All solicitations guaranteed overheard.

Frank: “Spare five bucks so I can go get high?” Whimsical: “I’m trying to get together the down payment on a Gulfstream.” Proletarian: “Help the homeless?” Fiduciary: “I borrowed ten bucks and I need to pay it back.” Aggressive (works only on the subway): “Either you give me money now or I play my tenor saxophone solo from outer space.” Bold: “Got fifty bucks?” Meek: “Could you please spare a nickel…a penny?” Nostalgic: “Brother, can you spare a dime?” Therapeutic: “Spare some change and improve your karma.” Primal: “I HAVE AIDS HELP ME PLEEEEEASE!” Hopeless: “Want to hear a poem I wrote?”

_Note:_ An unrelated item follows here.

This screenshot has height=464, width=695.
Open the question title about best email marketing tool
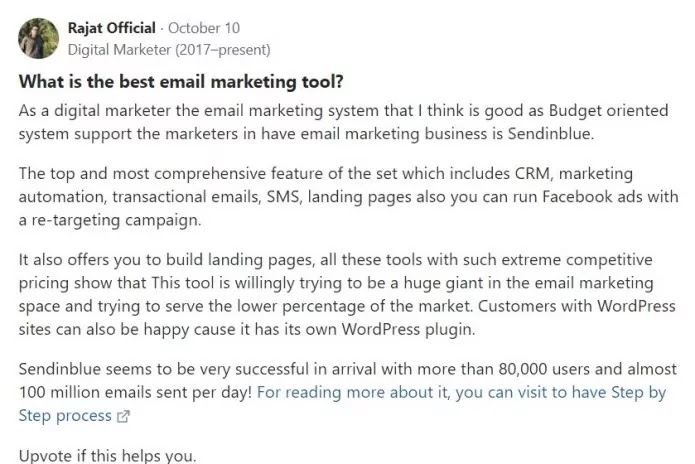[x=181, y=82]
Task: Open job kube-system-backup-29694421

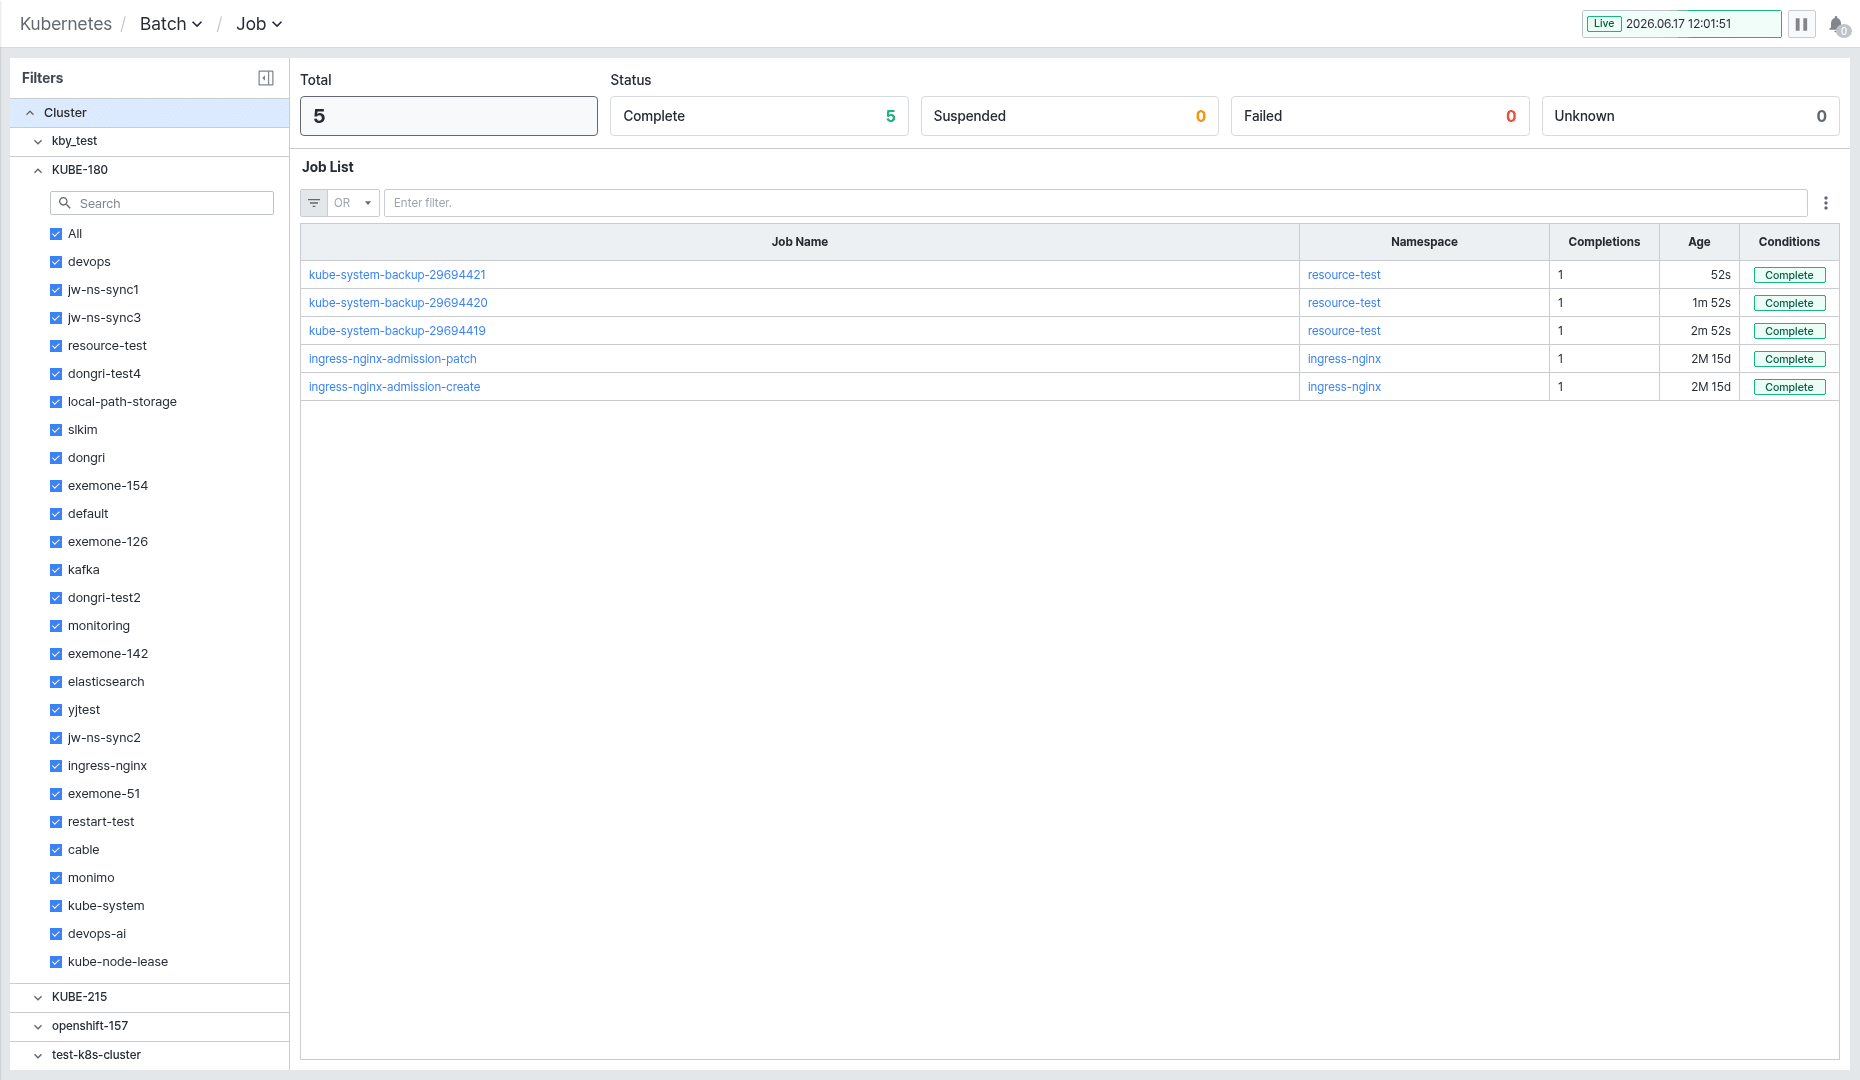Action: (x=397, y=275)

Aaron Haspel | Posted July 13, 2003 @ 4:16 PM | Culture,Language

3 Responses to “Cyrano Solicits”

  1. 1 1. Eddie Thomas

    A friend of mine reports that the homeless in our area have taken to asking for exact, odd amounts like 87 cents. Why that is I’m not sure.


  2. 2 2. Aaron Haspel

    I’ve seen that approach too, although I forgot to include it (precise, perhaps?). Soliciting is like advertising: first you have to get their attention, and it worked on that level, right? An odd amount also implies that you want something in particular, and everyone can sympathize with that.


  3. 3 3. Felicity McCarthy

    "Spare a dollar so I can buy a bible?" uttered by a gent dressed all in spikes. Category: bizarre?